ЦИТИРУЕМЫЙ ТЕКСТ –
————

Что такие случаи монопольной эксплуатации бывают, это давно известно. Но что создаваемые ими монопольные цены должны считаться не исключениями или частными случаями, а как раз классическими примерами господствующего в настоящее время способа установления стоимости, – вот это ново. Как определяются цены жизненных средств? Ступайте в осажденный город, подвоз к которому отрезан, и поучайтесь! – отвечает г-н Дюринг. Как действует конкуренция на установление рыночных цен? Спросите монополию, и она вам расскажет!

К тому же даже и в случаях подобных монополий нельзя обнаружить человека со шпагой в руке, который будто бы стоит за их спиной. Напротив: в осажденных городах человек со шпагой, т. е. комендант, если только он выполняет свой долг, обыкновенно очень скоро кладет конец монополии и, в целях равномерного распределения, подвергает конфискации запасы монополистов. А во всех остальных случаях, как только люди со шпагой пытались фабриковать «распределительную стоимость», они пожинали лишь расстройство в делах и денежные потери. Голландцы своим монополизированием ост-индской торговли погубили и свою монополию, и свою торговлю. Два сильнейших правительства, какие только когда-либо существовали, а именно североамериканское революционное правительство и французский Национальный конвент, дерзнули установить предельные цены и потерпели полную неудачу. Русское правительство уже в течение ряда лет, задавшись целью поднять курс своих бумажных денег, который в России оно понижает непрерывными выпусками неразменных банкнот, пытается достигнуть этой цели путем столь же непрерывной скупки в Лондоне векселей на Россию. В результате это удовольствие обошлось ему в течение немногих лет приблизительно в 60 млн рублей, а рубль упал сейчас ниже двух марок, вместо курса трех с лишним. Если шпага обладает той волшебной экономической силой, какую ей приписывает г-н Дюринг, то почему же ни одно правительство не могло добиться того, чтобы принудительными мерами надолго присвоить плохим деньгам «распределительную стоимость» хороших или придать ассигнациям стоимость золота? Да и где та шпага, которая командует на мировом рынке?

————

ИСХОДНЫЕ ДАННЫЕ –

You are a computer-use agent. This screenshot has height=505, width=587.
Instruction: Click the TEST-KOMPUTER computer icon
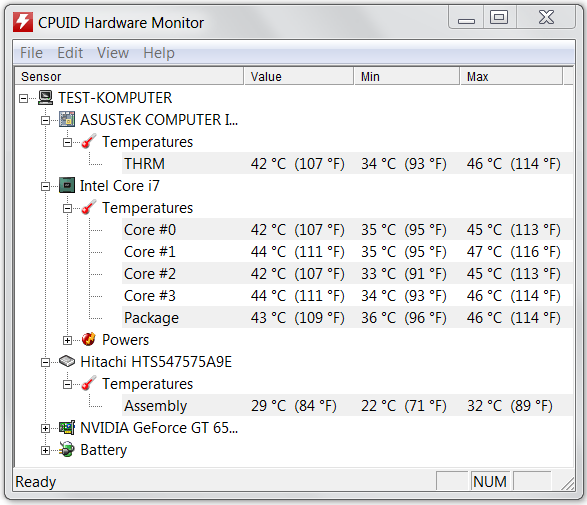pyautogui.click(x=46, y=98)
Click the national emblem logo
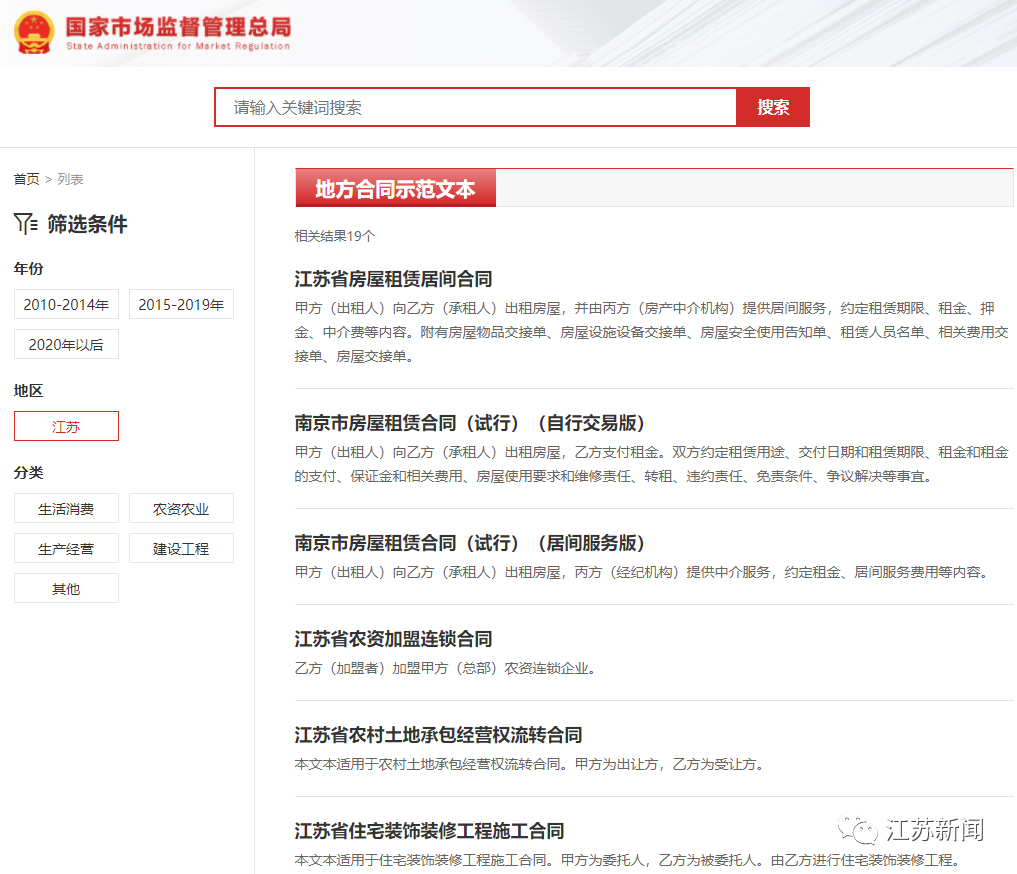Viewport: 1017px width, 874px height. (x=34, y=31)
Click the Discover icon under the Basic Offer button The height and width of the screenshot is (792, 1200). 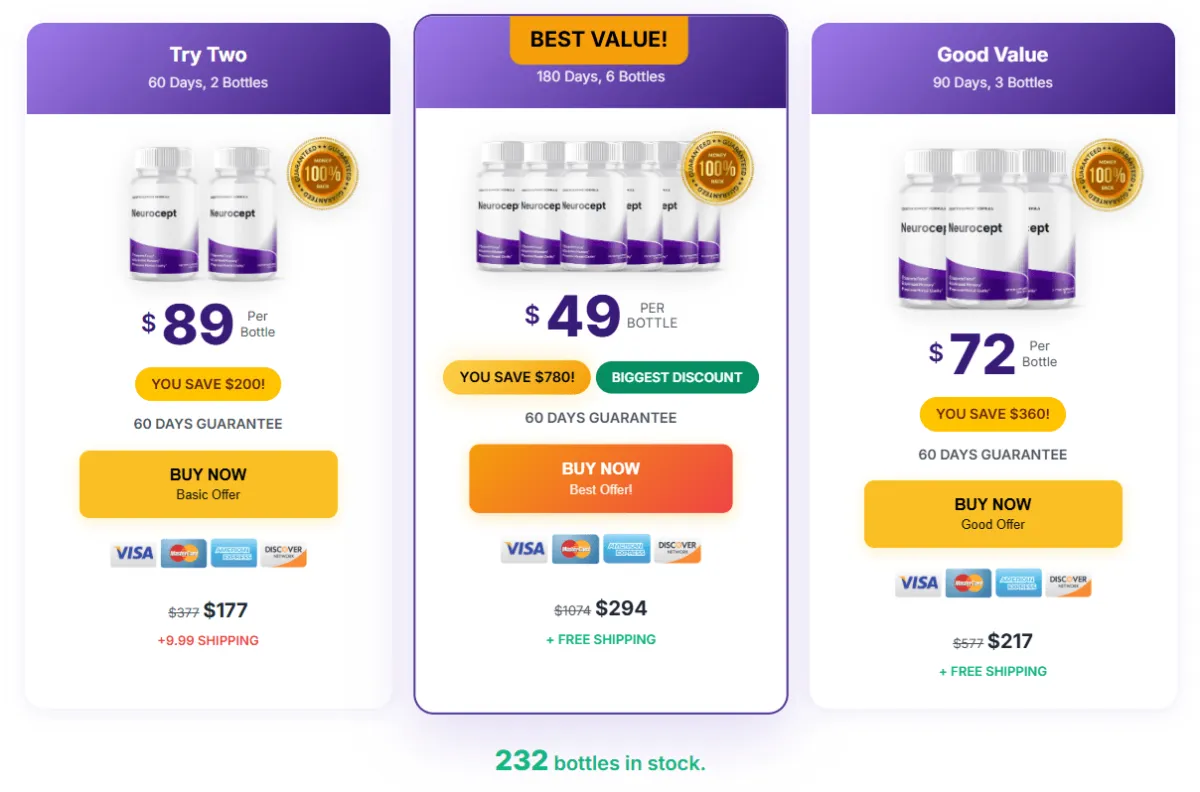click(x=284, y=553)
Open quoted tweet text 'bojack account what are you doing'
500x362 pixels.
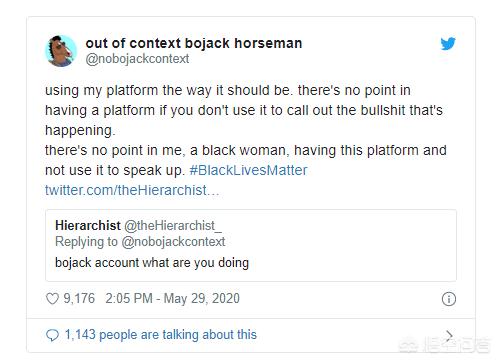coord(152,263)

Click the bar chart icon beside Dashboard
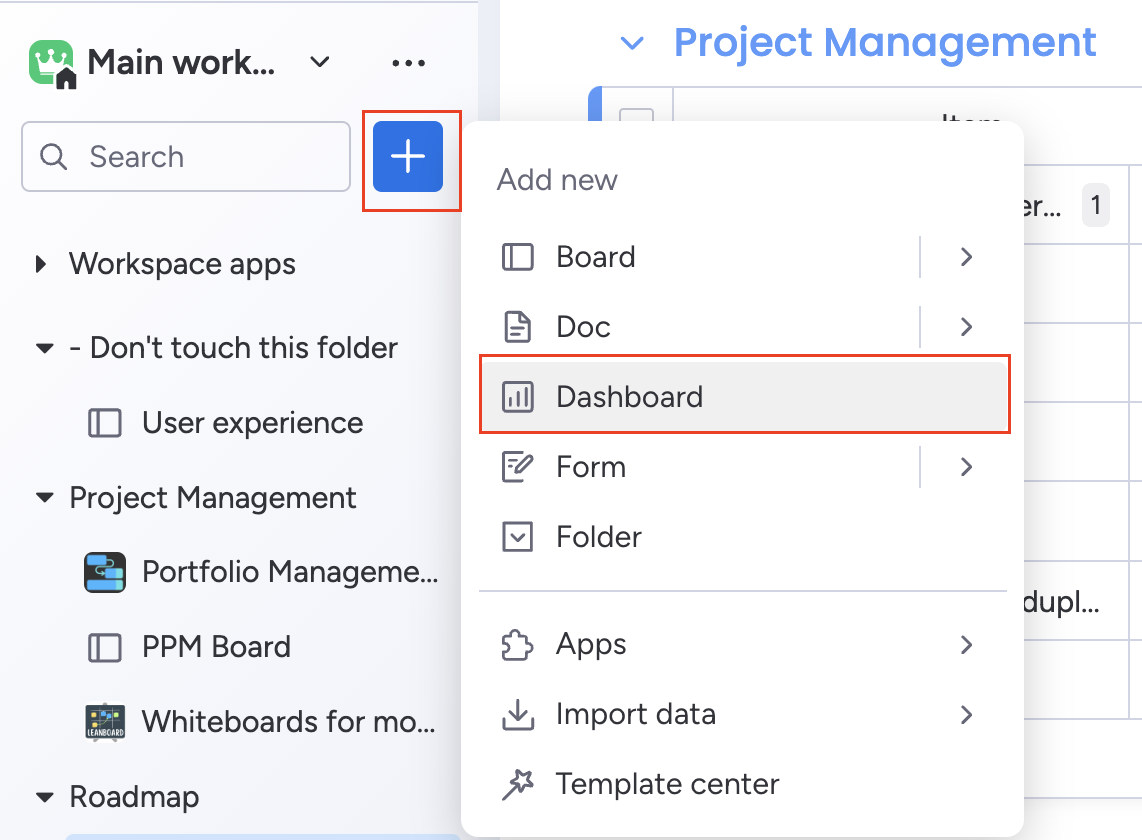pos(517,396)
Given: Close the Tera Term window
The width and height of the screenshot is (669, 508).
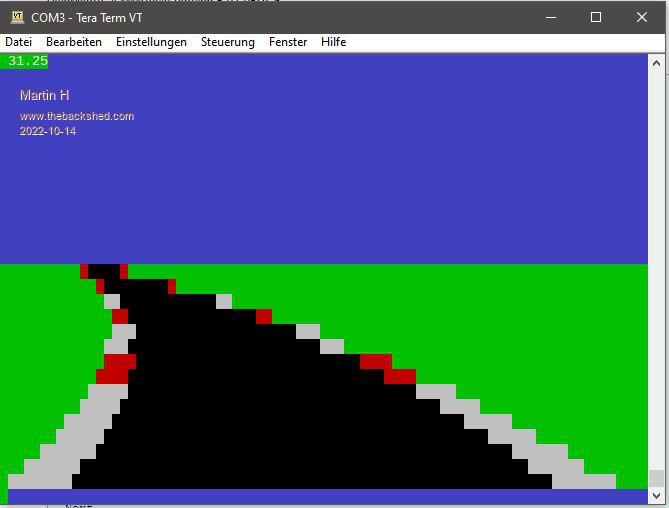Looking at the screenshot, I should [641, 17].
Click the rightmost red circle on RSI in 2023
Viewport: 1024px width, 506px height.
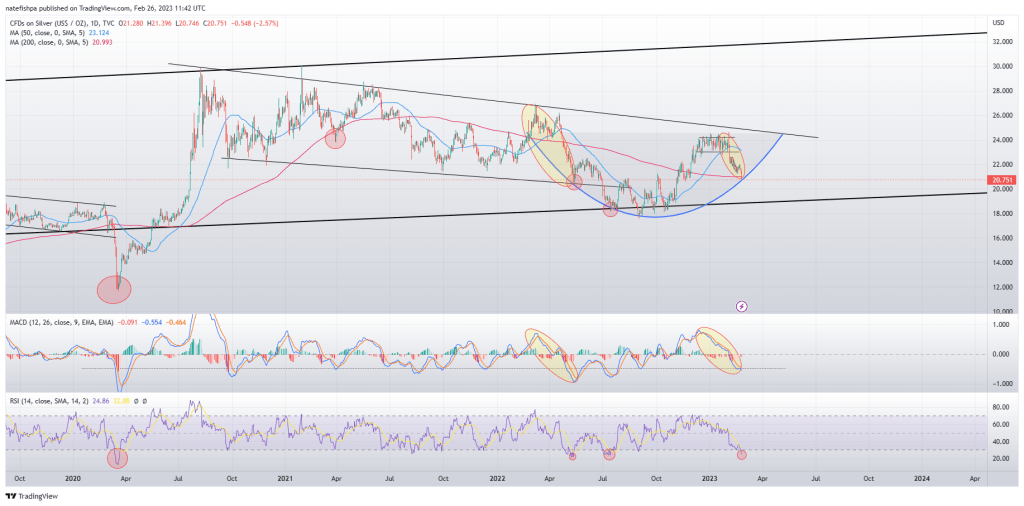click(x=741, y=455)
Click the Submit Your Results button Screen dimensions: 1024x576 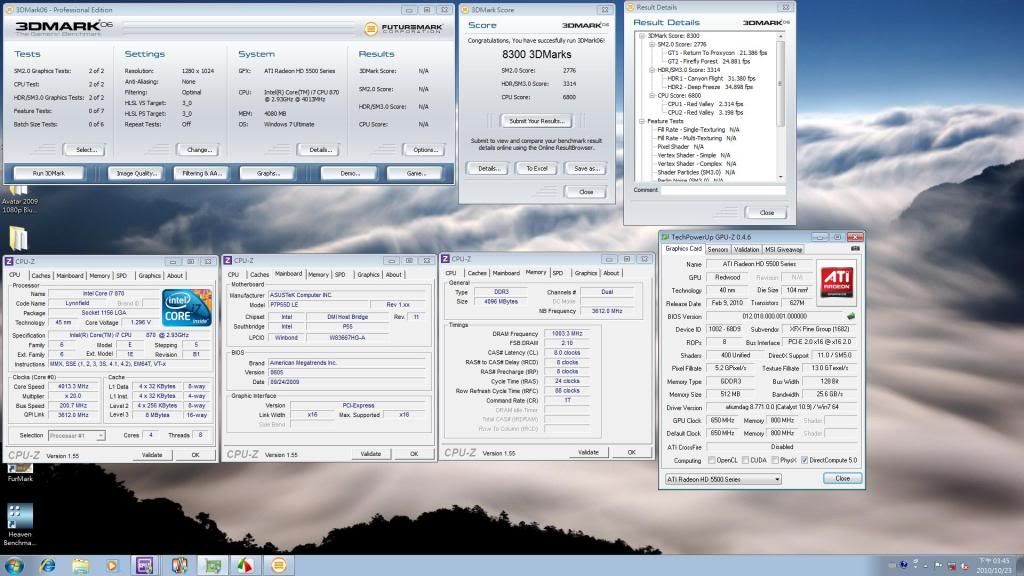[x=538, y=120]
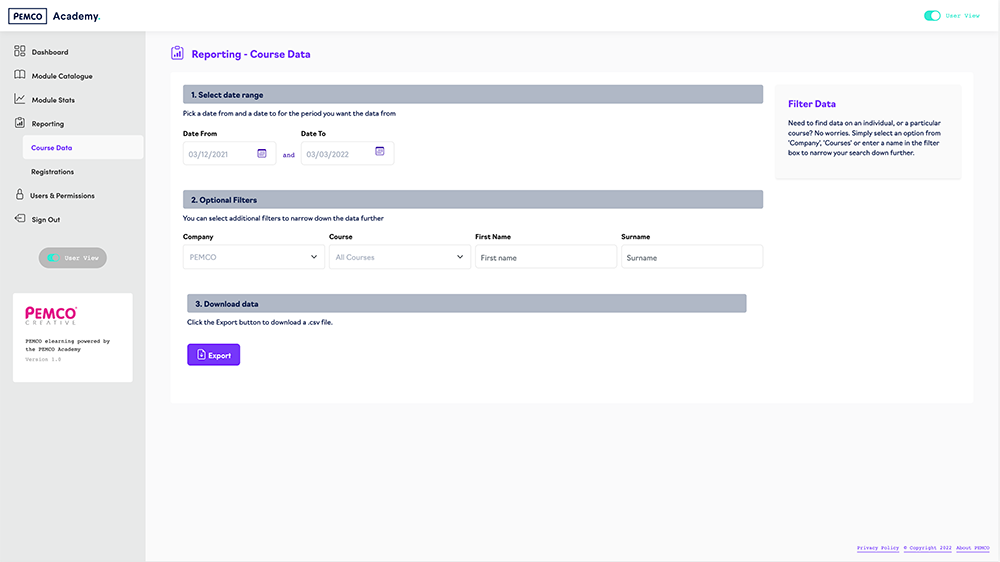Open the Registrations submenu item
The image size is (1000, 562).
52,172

————

ЗАДАНИЕ 1 –
Ответьте по цитируемому тексту на три вопроса:
(а) Кто, согласно тексту, является человеком со шпагой в осажденных городах?
(б) Что погубили голландцы своим монополизированием ост-индской торговли?
(в) Во сколько приблизительно обошлась русскому правительству за немногие годы скупка в Лондоне векселей на Россию?
ЗАДАНИЕ 2 –
Переведите на английский язык предложение из цитируемого текста: «Голландцы своим монополизированием ост-индской торговли погубили и свою монополию, и свою торговлю».

ПРАВИЛЬНЫЙ ОТВЕТ 1 –
(а) Комендант.
(б) И свою монополию, и свою торговлю.
(в) Приблизительно в 60 млн рублей.

ПРАВИЛЬНЫЙ ОТВЕТ 2 –
By monopolizing the East India trade, the Dutch ruined both their monopoly and their trade.